## Stored items
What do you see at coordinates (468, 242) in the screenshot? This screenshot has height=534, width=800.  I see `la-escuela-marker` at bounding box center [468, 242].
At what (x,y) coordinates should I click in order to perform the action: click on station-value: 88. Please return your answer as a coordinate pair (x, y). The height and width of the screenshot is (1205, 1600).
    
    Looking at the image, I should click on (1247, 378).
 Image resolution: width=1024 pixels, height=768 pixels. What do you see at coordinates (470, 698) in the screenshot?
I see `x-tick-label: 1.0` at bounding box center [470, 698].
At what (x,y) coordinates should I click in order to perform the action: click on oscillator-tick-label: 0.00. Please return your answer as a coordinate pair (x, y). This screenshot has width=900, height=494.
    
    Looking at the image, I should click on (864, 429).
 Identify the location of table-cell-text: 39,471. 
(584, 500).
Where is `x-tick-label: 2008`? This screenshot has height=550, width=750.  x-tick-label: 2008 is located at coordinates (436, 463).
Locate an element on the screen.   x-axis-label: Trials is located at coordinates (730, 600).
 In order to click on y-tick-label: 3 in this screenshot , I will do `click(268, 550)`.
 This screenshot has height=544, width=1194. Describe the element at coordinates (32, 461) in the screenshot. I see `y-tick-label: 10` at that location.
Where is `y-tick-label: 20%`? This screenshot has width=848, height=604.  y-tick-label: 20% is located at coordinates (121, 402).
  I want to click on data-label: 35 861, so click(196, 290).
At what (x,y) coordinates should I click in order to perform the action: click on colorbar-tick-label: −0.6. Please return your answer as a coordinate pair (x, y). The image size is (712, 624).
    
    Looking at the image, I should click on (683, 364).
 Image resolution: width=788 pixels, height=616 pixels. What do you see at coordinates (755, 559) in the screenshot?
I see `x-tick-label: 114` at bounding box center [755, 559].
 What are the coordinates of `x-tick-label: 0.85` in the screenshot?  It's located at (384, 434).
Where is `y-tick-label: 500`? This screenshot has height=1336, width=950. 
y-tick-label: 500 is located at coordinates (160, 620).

## Try it
Reproduce all of the material above verbatim, with every line left unchanged.

## Expected answer
What do you see at coordinates (468, 242) in the screenshot? This screenshot has height=534, width=800.  I see `la-escuela-marker` at bounding box center [468, 242].
At what (x,y) coordinates should I click in order to perform the action: click on station-value: 88. Please return your answer as a coordinate pair (x, y). The height and width of the screenshot is (1205, 1600).
    
    Looking at the image, I should click on (1247, 378).
 Image resolution: width=1024 pixels, height=768 pixels. What do you see at coordinates (470, 698) in the screenshot?
I see `x-tick-label: 1.0` at bounding box center [470, 698].
At what (x,y) coordinates should I click in order to perform the action: click on oscillator-tick-label: 0.00. Please return your answer as a coordinate pair (x, y). This screenshot has width=900, height=494.
    
    Looking at the image, I should click on (864, 429).
 Identify the location of table-cell-text: 39,471. 
(584, 500).
Where is `x-tick-label: 2008`? This screenshot has height=550, width=750.  x-tick-label: 2008 is located at coordinates (436, 463).
Locate an element on the screen.   x-axis-label: Trials is located at coordinates (730, 600).
 In order to click on y-tick-label: 3 in this screenshot , I will do `click(268, 550)`.
 This screenshot has height=544, width=1194. Describe the element at coordinates (32, 461) in the screenshot. I see `y-tick-label: 10` at that location.
Where is `y-tick-label: 20%`? This screenshot has width=848, height=604.  y-tick-label: 20% is located at coordinates (121, 402).
  I want to click on data-label: 35 861, so click(196, 290).
At what (x,y) coordinates should I click in order to perform the action: click on colorbar-tick-label: −0.6. Please return your answer as a coordinate pair (x, y). The image size is (712, 624).
    
    Looking at the image, I should click on (683, 364).
 Image resolution: width=788 pixels, height=616 pixels. What do you see at coordinates (755, 559) in the screenshot?
I see `x-tick-label: 114` at bounding box center [755, 559].
 What are the coordinates of `x-tick-label: 0.85` in the screenshot?  It's located at (384, 434).
Where is `y-tick-label: 500`? This screenshot has height=1336, width=950. 
y-tick-label: 500 is located at coordinates (160, 620).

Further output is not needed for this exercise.